++++ PROVIDED RECORDS

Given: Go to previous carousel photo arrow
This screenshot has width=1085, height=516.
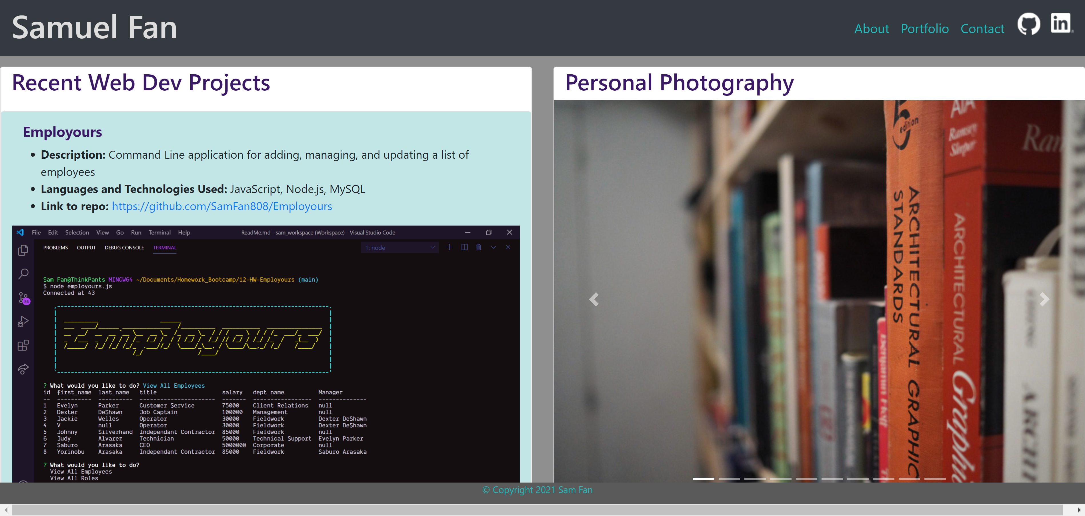Looking at the screenshot, I should (594, 299).
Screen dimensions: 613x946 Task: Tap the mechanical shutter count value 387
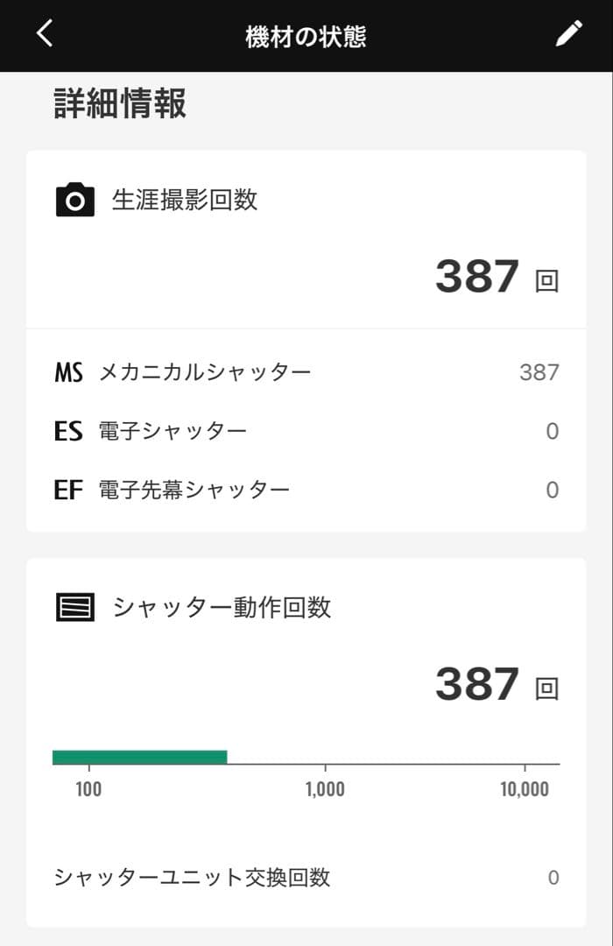pos(539,373)
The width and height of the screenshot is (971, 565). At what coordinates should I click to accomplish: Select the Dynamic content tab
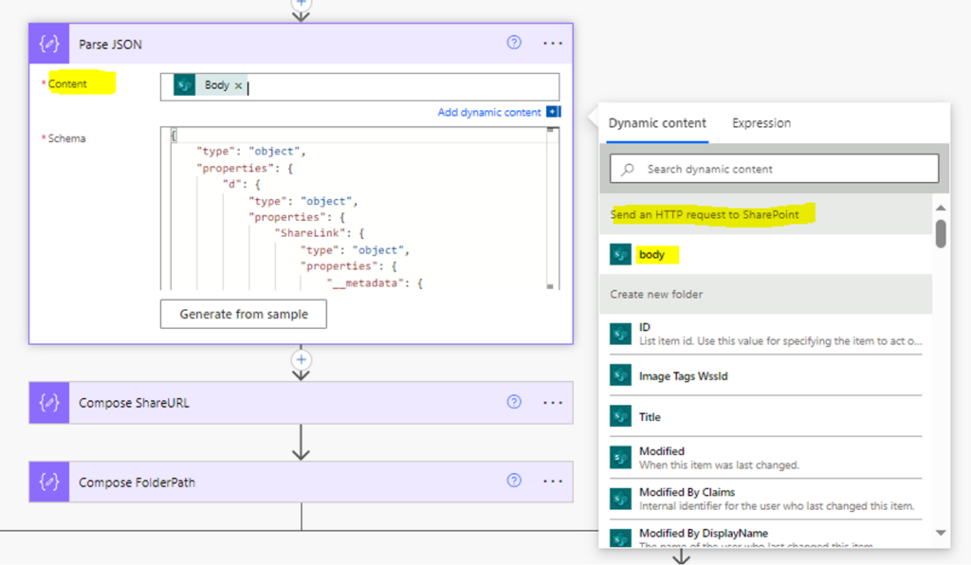pyautogui.click(x=656, y=122)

++++++++

**THE PROBLEM**
Copy out all the records above word for word, leaving the pictures out.

**RESULT**
Given: Go to previous carousel photo arrow
This screenshot has width=1085, height=516.
Looking at the screenshot, I should (594, 299).
Screen dimensions: 613x946 Task: Tap the mechanical shutter count value 387
pos(539,373)
The width and height of the screenshot is (971, 565). At what coordinates should I click to accomplish: Select the Dynamic content tab
pyautogui.click(x=656, y=122)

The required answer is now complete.